-- What to do --
Reproduce the data below exactly. Skip the pictures.

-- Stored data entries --
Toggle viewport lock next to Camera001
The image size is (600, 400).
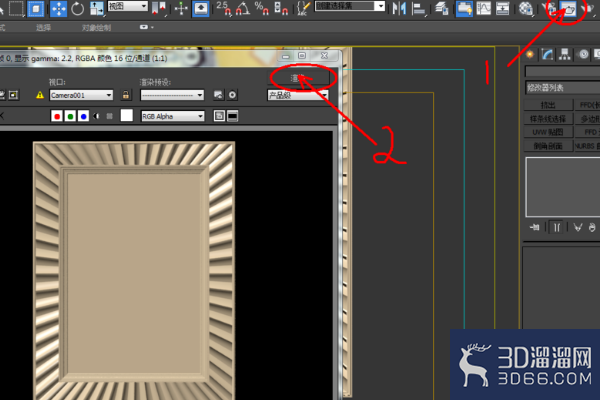pos(126,95)
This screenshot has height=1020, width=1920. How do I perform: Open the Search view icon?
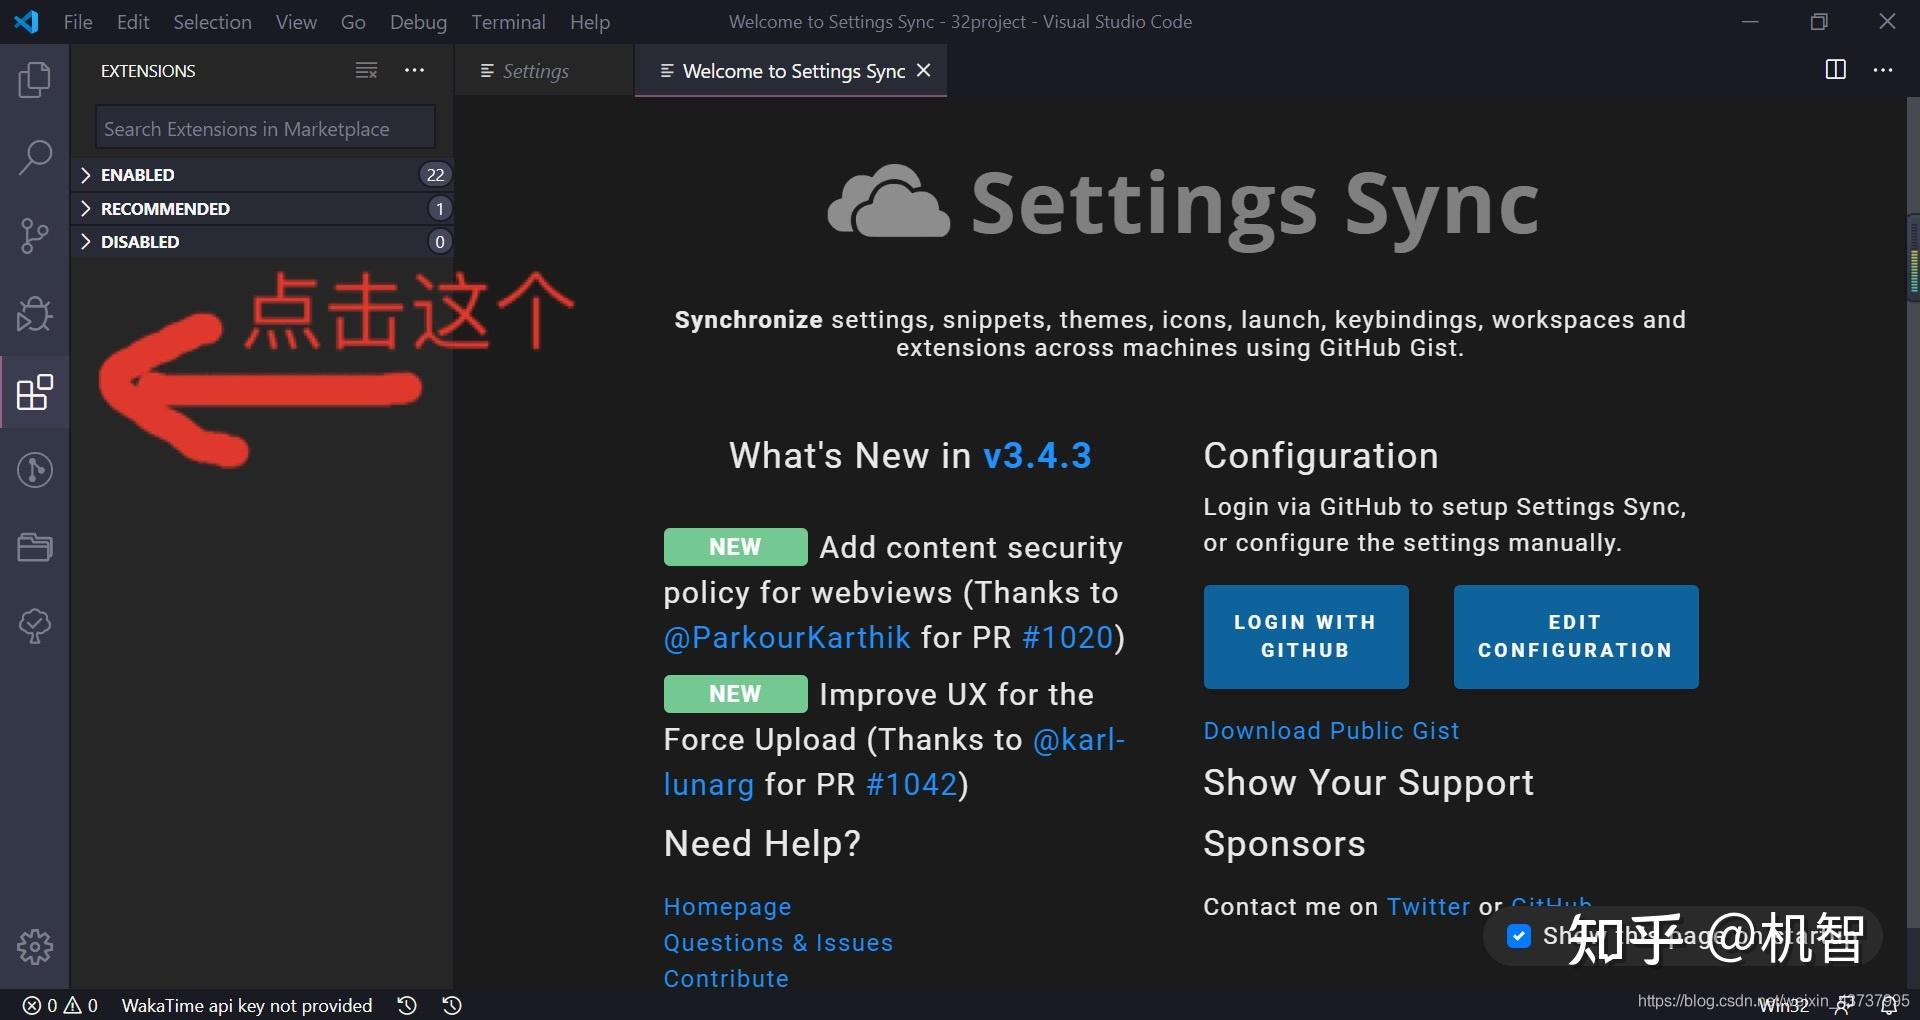(34, 157)
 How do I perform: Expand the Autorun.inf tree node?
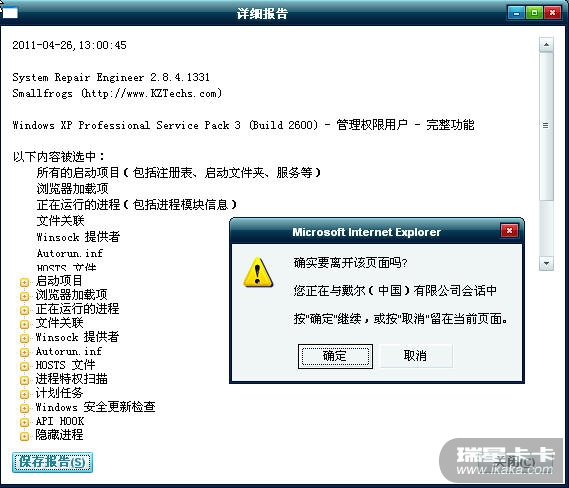(x=24, y=352)
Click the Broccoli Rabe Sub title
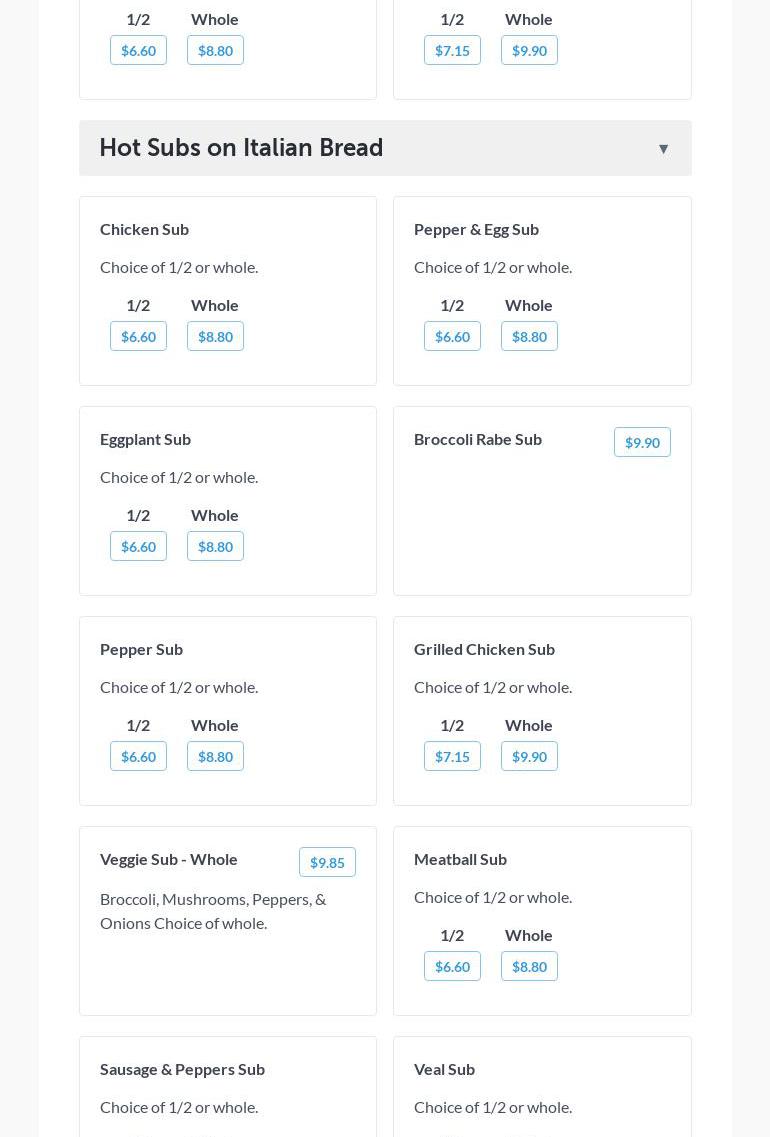770x1137 pixels. tap(477, 439)
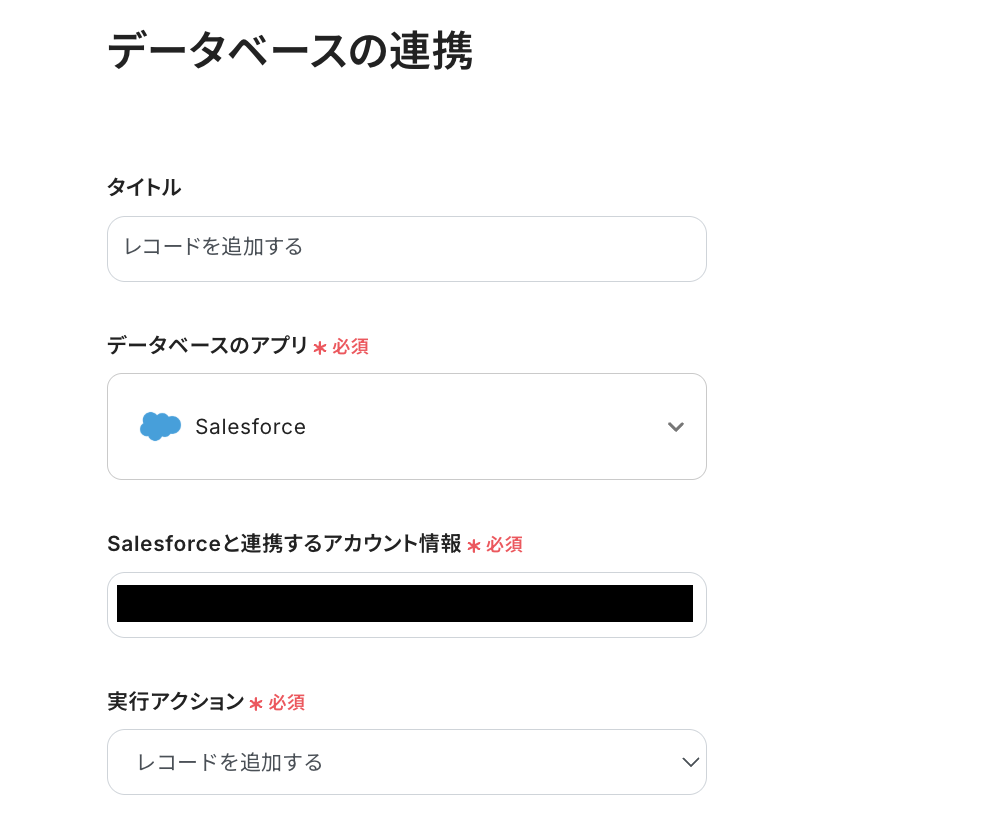Click レコードを追加する text in 実行アクション dropdown
Viewport: 1004px width, 828px height.
[x=230, y=762]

-- Solved problem --
Toggle viewport lock next to Camera001
The image size is (600, 400).
pos(126,95)
This screenshot has height=1020, width=1920. How do I perform: Open the Search view icon?
(34, 157)
 How do I perform: Expand the Autorun.inf tree node?
(x=24, y=352)
Click the Broccoli Rabe Sub title
770x1137 pixels. tap(477, 439)
Click レコードを追加する text in 実行アクション dropdown
Viewport: 1004px width, 828px height.
[x=230, y=762]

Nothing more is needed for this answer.